A boilerplate Apollo spacecraft, BP-027 was used for all configurations of dynamic testing. The boilerplate took the place of actual flight hardware. Boilerplate size, shape, mass, and center of gravity were the same, but it was not necessary for the entire Apollo spacecraft to be completed to commence dynamic testing. The boilerplate was outfitted with instrumentation to record data for engineering study and evaluation. BP-27 was accepted at the Marshall Space Flight Center in late September 1964.
The third stage, the S-IVB-D arrived at MSFC before any other Saturn V stage because it was first needed for dynamic testing of the Saturn IB rocket. The third stage arrived on January 4, 1965. Next, the instrument unit, S-IU-200D/500D, was built. Unlike the other major components of the rocket, the instrument unit was built in Huntsville, Alabama, where the MSFC is located. The ring was completed in January 1965 and electronic components from IBM installed by February 1. Like the third stage, it arrived before the other stages because it was needed for dynamic testing in the Saturn IB first.

Excerpted records:
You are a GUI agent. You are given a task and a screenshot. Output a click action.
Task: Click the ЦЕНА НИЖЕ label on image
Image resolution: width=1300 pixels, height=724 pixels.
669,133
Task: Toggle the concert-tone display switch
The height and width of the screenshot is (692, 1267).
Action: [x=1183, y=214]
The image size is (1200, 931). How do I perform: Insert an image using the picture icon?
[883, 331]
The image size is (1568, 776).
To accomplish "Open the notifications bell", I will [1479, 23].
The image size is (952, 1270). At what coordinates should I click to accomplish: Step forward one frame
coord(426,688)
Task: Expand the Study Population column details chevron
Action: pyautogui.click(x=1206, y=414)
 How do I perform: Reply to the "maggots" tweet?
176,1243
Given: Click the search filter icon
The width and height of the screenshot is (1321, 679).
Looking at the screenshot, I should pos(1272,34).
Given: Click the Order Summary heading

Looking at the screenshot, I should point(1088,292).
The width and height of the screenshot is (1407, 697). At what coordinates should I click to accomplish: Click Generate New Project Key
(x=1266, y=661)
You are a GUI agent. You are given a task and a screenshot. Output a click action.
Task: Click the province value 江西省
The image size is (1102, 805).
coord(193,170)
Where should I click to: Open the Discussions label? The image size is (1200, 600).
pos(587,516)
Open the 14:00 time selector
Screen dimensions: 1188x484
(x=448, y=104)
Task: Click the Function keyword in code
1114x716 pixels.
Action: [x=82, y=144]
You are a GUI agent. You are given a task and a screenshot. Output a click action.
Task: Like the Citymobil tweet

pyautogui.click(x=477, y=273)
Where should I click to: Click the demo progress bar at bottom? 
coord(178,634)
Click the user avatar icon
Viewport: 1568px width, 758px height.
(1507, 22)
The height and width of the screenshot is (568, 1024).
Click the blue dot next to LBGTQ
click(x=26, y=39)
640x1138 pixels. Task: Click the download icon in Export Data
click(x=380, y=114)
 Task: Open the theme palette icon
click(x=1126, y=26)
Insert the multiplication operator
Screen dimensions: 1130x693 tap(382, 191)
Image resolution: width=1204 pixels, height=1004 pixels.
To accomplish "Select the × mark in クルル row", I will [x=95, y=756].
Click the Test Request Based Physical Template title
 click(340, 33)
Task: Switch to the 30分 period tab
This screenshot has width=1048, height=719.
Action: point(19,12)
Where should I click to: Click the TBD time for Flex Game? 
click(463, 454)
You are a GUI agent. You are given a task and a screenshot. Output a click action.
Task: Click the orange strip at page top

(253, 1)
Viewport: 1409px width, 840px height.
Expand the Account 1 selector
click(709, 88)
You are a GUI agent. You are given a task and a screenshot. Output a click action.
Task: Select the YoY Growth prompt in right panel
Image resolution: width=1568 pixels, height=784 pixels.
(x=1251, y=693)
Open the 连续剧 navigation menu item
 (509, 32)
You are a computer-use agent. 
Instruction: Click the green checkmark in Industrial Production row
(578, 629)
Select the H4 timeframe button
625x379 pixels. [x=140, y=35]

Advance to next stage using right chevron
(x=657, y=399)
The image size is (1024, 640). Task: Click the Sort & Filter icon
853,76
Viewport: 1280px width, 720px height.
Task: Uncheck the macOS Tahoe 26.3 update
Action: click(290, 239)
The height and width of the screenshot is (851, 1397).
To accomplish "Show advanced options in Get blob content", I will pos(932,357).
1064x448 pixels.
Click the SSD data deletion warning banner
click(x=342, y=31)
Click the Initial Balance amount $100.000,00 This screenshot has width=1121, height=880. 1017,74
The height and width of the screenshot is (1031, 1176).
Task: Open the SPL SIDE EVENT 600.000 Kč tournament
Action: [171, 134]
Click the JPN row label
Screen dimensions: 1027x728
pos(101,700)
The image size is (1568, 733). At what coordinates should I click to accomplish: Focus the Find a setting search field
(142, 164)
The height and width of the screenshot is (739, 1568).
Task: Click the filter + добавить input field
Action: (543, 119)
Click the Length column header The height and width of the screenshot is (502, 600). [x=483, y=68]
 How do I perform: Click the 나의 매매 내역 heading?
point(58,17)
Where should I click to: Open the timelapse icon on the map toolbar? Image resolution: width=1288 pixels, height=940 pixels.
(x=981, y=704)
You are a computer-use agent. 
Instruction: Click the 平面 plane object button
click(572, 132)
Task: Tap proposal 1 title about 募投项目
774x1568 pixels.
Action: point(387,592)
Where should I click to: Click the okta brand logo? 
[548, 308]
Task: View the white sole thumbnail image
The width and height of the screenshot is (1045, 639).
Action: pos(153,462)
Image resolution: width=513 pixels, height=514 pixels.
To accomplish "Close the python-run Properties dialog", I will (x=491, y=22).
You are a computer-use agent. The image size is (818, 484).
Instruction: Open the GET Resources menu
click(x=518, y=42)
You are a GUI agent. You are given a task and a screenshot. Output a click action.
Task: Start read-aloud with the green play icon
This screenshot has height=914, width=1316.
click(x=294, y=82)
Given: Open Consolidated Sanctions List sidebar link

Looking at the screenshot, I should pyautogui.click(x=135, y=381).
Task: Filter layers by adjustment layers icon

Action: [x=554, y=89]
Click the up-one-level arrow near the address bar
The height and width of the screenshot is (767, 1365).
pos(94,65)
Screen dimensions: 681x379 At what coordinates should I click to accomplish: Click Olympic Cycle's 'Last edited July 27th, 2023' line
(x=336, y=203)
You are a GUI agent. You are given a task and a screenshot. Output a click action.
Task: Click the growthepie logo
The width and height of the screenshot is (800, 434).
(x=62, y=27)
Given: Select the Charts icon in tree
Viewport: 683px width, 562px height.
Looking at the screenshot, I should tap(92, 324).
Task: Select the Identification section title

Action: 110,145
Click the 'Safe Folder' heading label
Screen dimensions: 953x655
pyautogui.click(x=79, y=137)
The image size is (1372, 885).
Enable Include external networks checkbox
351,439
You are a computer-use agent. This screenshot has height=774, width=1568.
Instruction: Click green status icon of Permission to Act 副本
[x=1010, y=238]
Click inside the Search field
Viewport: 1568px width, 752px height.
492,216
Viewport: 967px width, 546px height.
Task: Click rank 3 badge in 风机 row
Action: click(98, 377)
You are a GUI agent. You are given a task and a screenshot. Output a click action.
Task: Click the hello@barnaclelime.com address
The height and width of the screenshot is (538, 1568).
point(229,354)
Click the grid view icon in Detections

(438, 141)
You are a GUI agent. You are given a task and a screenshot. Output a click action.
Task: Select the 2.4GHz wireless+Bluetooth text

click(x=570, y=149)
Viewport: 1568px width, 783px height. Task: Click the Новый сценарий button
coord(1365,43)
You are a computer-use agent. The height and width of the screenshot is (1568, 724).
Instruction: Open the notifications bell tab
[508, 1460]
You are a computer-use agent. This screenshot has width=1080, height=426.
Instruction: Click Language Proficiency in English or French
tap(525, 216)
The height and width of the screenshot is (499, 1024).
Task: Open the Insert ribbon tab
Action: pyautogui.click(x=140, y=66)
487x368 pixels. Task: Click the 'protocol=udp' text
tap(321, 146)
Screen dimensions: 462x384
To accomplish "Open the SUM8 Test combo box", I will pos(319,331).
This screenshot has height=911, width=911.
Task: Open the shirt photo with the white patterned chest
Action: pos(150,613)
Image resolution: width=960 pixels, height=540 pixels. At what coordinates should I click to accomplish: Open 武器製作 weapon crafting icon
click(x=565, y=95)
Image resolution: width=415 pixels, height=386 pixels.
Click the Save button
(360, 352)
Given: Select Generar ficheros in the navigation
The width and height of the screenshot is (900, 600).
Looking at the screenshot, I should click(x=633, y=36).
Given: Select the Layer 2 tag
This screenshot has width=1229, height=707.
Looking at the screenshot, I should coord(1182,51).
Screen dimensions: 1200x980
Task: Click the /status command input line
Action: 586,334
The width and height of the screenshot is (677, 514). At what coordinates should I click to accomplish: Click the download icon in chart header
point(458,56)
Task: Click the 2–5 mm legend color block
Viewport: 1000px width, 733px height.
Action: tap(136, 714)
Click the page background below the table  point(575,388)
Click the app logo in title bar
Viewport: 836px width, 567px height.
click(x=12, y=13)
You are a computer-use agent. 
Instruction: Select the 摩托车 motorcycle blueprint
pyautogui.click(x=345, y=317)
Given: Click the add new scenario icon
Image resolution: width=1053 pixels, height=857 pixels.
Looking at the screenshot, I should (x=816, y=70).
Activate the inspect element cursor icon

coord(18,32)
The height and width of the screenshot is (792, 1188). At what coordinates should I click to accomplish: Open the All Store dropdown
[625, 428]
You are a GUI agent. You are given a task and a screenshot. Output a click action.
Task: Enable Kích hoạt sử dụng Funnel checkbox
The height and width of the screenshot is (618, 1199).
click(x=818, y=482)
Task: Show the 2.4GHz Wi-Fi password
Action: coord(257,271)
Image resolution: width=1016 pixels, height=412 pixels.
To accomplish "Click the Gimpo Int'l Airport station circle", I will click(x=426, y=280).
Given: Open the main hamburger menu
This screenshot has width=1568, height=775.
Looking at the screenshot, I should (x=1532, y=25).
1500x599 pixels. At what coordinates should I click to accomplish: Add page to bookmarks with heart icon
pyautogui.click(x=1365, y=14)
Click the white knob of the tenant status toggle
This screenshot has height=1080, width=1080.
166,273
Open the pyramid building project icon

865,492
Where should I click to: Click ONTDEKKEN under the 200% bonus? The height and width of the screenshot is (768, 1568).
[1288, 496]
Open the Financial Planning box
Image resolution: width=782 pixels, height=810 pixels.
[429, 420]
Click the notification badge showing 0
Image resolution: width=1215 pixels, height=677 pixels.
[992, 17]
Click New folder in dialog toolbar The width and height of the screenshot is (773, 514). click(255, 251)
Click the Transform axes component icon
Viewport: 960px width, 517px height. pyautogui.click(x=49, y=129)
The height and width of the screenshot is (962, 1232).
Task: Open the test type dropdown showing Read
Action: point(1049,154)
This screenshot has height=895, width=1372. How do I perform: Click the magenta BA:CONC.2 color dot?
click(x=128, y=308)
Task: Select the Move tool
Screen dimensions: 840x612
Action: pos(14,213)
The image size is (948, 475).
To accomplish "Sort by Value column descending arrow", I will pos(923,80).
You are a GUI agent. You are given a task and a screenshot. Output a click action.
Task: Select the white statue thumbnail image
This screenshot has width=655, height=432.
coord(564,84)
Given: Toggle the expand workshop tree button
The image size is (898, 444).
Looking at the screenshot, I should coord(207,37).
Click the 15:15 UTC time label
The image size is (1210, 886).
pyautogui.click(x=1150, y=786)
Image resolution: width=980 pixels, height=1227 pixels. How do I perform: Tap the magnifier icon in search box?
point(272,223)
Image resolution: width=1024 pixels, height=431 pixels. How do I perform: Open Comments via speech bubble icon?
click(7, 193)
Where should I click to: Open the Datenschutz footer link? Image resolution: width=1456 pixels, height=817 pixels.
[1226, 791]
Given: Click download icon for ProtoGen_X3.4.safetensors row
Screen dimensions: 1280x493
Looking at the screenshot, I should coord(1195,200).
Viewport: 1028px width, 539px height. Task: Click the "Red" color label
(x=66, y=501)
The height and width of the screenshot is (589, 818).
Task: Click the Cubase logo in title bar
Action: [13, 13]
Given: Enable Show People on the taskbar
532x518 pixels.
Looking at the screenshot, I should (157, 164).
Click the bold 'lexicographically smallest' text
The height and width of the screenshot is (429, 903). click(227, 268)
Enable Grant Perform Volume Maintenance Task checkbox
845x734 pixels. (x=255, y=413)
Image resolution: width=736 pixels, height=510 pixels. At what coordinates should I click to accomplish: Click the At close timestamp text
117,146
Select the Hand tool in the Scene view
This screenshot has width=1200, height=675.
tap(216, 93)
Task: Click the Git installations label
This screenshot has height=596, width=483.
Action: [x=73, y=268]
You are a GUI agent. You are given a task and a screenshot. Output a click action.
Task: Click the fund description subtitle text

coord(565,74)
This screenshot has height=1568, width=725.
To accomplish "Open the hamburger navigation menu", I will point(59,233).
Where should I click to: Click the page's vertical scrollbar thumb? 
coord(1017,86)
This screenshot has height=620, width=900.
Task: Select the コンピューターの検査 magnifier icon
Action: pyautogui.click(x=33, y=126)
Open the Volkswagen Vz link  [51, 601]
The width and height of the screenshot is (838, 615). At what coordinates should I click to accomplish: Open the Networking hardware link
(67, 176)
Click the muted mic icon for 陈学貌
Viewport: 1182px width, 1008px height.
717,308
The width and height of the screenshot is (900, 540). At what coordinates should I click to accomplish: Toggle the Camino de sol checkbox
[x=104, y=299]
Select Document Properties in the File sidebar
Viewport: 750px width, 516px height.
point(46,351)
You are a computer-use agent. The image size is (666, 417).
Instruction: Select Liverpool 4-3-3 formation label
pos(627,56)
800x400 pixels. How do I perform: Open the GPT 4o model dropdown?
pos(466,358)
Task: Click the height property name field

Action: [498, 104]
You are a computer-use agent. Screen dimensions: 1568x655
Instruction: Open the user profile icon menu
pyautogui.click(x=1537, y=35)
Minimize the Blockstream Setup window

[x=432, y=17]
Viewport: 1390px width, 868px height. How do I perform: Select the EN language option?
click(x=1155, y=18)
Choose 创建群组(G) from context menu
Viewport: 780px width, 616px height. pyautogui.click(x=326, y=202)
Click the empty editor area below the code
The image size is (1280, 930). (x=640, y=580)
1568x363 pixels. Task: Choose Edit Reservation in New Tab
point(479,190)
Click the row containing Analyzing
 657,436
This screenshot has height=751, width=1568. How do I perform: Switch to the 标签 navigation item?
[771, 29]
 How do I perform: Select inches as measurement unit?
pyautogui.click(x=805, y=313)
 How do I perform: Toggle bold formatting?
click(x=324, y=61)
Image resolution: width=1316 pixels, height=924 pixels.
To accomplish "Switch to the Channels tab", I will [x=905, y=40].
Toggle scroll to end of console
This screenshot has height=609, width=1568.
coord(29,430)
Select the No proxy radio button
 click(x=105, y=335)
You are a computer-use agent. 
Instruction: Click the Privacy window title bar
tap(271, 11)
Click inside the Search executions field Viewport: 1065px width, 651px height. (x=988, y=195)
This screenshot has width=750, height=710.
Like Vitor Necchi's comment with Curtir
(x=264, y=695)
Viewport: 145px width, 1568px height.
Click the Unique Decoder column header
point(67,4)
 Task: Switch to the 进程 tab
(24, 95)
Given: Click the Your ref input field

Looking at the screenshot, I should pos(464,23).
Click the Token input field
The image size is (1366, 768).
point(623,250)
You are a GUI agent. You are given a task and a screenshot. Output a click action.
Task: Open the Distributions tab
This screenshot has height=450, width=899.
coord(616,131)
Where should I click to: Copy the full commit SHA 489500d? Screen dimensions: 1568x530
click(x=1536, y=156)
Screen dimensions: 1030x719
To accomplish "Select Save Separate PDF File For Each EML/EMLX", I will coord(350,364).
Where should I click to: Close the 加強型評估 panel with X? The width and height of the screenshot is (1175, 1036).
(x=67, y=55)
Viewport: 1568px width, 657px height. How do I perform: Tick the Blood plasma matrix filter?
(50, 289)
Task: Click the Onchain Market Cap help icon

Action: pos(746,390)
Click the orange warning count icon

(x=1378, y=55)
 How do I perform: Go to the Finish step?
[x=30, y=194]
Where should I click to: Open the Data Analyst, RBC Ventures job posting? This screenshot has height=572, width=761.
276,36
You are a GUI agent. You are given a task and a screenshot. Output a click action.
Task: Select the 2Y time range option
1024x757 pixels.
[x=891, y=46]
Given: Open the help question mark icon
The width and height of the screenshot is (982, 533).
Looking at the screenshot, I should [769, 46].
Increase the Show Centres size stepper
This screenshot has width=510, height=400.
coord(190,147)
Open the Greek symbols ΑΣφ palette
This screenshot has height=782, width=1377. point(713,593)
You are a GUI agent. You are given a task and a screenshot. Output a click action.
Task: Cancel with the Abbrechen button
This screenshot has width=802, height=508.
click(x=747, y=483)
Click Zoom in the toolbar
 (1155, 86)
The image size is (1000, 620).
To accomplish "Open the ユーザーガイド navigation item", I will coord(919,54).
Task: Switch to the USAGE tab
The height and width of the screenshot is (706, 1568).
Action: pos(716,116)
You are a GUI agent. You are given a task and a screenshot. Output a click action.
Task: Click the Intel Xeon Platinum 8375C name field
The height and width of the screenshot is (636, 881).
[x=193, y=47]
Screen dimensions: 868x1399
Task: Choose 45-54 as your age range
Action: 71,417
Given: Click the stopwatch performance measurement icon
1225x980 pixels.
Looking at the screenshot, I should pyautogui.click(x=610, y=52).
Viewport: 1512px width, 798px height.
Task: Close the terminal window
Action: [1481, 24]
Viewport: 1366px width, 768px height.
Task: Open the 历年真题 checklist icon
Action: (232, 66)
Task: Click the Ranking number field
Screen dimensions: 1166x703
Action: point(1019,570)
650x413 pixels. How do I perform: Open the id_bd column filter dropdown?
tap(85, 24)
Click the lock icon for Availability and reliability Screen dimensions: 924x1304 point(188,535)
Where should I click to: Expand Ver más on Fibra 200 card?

Work instructions:
**a.** In the text on Saturn V dynamic testing, on what date did the third stage arrive?
**b.** Turn the paragraph in the text on Saturn V dynamic testing that begins "A boilerplate Apollo spacecraft" into a short bulleted list that keeps its main facts.
**c.** In the text on Saturn V dynamic testing, copy the passage word for word, beginning at the words "A boilerplate Apollo" and stopping after "late September 1964.".

Task-by-task outputs:
**a.** January 4, 1965

**b.**
- BP-027, a boilerplate Apollo spacecraft, stood in for actual flight hardware in all dynamic testing configurations.
- It had the same size, shape, mass, and center of gravity, so dynamic testing could begin before the whole Apollo spacecraft was completed.
- It carried instrumentation that recorded data for engineering study and evaluation.
- It was accepted at the Marshall Space Flight Center in late September 1964.

**c.**
A boilerplate Apollo spacecraft, BP-027 was used for all configurations of dynamic testing. The boilerplate took the place of actual flight hardware. Boilerplate size, shape, mass, and center of gravity were the same, but it was not necessary for the entire Apollo spacecraft to be completed to commence dynamic testing. The boilerplate was outfitted with instrumentation to record data for engineering study and evaluation. BP-27 was accepted at the Marshall Space Flight Center in late September 1964.